In my own words a while later I write about my experiences at that time. I’m pretty forgetful, but the hospital time is burned into my brain. I remember so much.
“My mind and my fantasies were constant companions. With the help of some narcotic here and there.
Imagine you are in bed laying on your back day and night. No getting up. A catheter attached so no bathroom breaks either.
Staring at bland walls I was able to close my eyes and imagine the most exotic textures. From floral designs to leather coverings, the walls let me play with them for hours. Especially the gorgeous leather design. I could imagine making small cuts and the leather would curl back at the incision, just like my wounds on my belly now that don’t want to heal.

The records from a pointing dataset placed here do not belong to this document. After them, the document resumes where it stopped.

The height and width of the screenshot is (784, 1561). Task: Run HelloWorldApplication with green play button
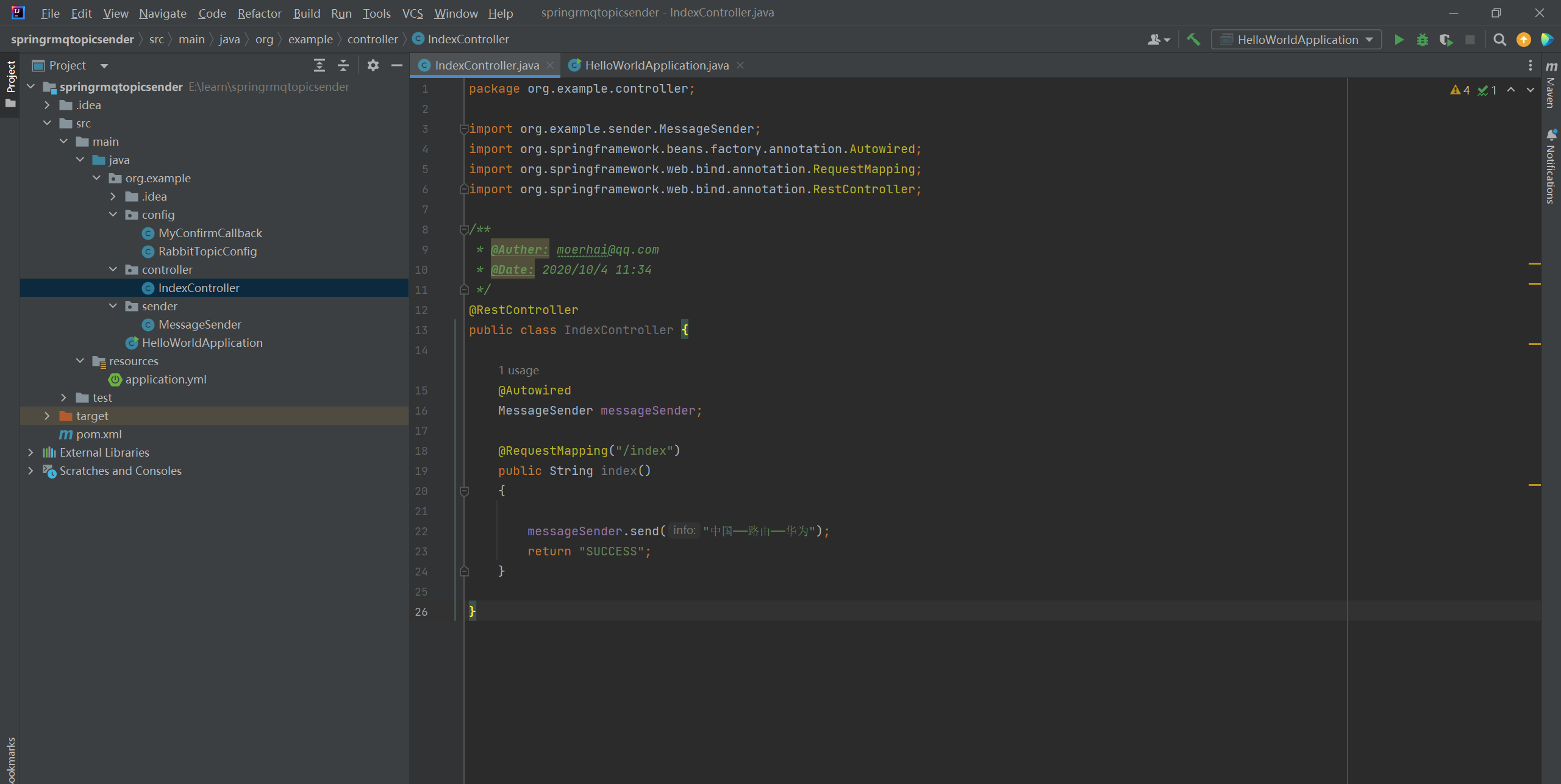1399,40
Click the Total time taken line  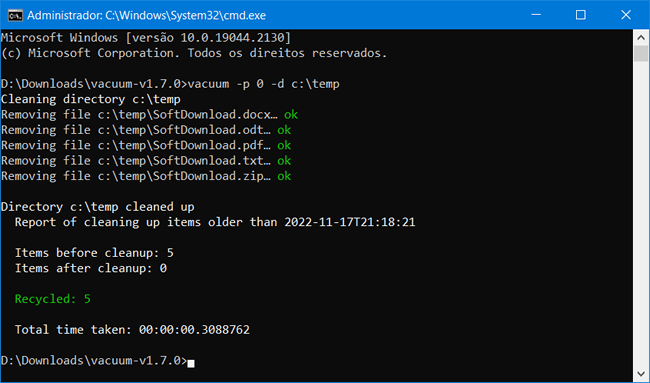pyautogui.click(x=132, y=330)
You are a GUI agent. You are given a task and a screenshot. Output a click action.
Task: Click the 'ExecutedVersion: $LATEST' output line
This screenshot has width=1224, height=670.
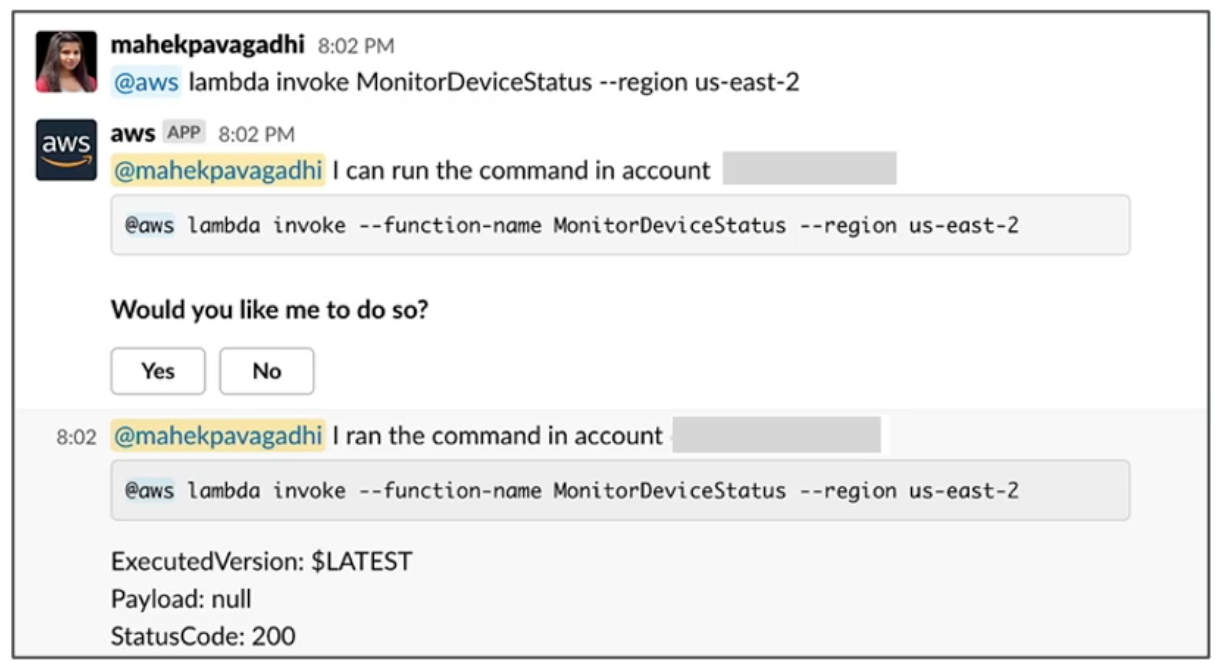pyautogui.click(x=261, y=562)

After surgery and my experience with death behind the curtain, I spent several days in ICU. Getting blood transfusions, afib, another blood transfusion, probably developing the clots while being bed bound.

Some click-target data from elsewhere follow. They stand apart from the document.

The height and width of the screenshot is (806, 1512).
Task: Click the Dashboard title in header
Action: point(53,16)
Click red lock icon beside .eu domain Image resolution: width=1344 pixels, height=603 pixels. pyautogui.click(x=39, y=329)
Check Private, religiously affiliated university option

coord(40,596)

After the initial ICU, one patient, one nurse, I made it to another ICU unit, two patients, one nurse. The place I started out at.

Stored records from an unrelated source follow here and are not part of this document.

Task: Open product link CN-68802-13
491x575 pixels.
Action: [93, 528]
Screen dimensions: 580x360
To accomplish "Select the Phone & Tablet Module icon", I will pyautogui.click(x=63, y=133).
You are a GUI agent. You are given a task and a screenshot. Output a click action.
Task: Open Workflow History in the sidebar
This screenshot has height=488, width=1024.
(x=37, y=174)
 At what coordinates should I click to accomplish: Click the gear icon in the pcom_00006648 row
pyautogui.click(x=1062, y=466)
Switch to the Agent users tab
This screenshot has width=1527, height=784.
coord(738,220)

Nothing to occupy my mind, but my imaginings, I started paying attention to noises coming from outside my room, and there were plenty. Next to my room, an important booming voice, often on the cell phone, and many visitors. I made him a politician whose constituents were not allowed to know he has heart problems. I pieced this together when a nurse mentioned his constituents. I gave him a very interesting life with lots of intrigue and scandal.
Then the almost constant screaming from another room. Stephen thought it was another language, but I made out phrases like, go away, leave me, over and over and over. That almost drove me crazy, so I had to come up with something. He was a serial killer of young women and feeling regret, he now wanted to confess. Also, he did not want to be tempted to kill again and so told the nurses to go away. The young nurses had no idea what was going on and were actually very attentive and fond of him as it turned out. I wanted to shout out, get away from him, you’re in danger, but I’m glad I refrained. It turns out the not so old man had a stroke and probably what I took as confessions of murders was just gibberish.”
So how are all these people doing now? Lesson learned and living a healthier life? Or like me, just plodding along?
I better go, I have some frogging to do.